## Start Data for this task

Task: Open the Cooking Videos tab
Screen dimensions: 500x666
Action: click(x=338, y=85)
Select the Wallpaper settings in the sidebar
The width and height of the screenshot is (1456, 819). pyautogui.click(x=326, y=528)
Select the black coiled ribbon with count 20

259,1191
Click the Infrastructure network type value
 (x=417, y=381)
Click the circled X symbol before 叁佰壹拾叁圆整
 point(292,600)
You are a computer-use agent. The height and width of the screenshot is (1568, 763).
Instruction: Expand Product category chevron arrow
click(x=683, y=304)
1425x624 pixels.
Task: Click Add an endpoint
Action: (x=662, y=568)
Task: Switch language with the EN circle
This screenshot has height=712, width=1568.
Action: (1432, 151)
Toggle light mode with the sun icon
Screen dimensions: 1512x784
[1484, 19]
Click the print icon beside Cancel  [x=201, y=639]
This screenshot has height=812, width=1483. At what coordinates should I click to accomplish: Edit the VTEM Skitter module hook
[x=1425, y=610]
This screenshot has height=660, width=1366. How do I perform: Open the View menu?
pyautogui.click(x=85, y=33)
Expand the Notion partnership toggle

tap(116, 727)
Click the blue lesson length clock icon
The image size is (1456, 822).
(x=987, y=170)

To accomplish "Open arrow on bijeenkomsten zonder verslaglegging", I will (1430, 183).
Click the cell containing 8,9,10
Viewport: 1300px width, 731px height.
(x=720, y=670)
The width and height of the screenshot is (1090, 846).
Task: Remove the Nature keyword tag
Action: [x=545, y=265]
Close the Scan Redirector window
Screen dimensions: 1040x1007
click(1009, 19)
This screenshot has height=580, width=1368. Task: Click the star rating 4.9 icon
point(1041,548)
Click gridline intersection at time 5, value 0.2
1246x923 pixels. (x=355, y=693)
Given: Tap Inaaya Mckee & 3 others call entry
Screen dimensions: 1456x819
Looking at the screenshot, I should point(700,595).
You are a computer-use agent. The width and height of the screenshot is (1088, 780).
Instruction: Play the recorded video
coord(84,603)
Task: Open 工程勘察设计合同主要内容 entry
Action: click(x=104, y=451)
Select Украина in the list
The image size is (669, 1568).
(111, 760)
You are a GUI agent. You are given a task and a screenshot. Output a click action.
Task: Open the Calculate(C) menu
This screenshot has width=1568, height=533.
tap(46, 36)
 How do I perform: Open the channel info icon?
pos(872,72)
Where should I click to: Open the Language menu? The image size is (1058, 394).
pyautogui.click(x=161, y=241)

## End Data for this task

▶ [Exercise objective]
Copy out the rows verbatim, starting at the line that contains "Given: Tap Inaaya Mckee & 3 others call entry" and continuing through the end of the rows.

▶ [Task response]
Given: Tap Inaaya Mckee & 3 others call entry
Screen dimensions: 1456x819
Looking at the screenshot, I should point(700,595).
You are a computer-use agent. The width and height of the screenshot is (1088, 780).
Instruction: Play the recorded video
coord(84,603)
Task: Open 工程勘察设计合同主要内容 entry
Action: click(x=104, y=451)
Select Украина in the list
The image size is (669, 1568).
(111, 760)
You are a GUI agent. You are given a task and a screenshot. Output a click action.
Task: Open the Calculate(C) menu
This screenshot has width=1568, height=533.
tap(46, 36)
 How do I perform: Open the channel info icon?
pos(872,72)
Where should I click to: Open the Language menu? The image size is (1058, 394).
pyautogui.click(x=161, y=241)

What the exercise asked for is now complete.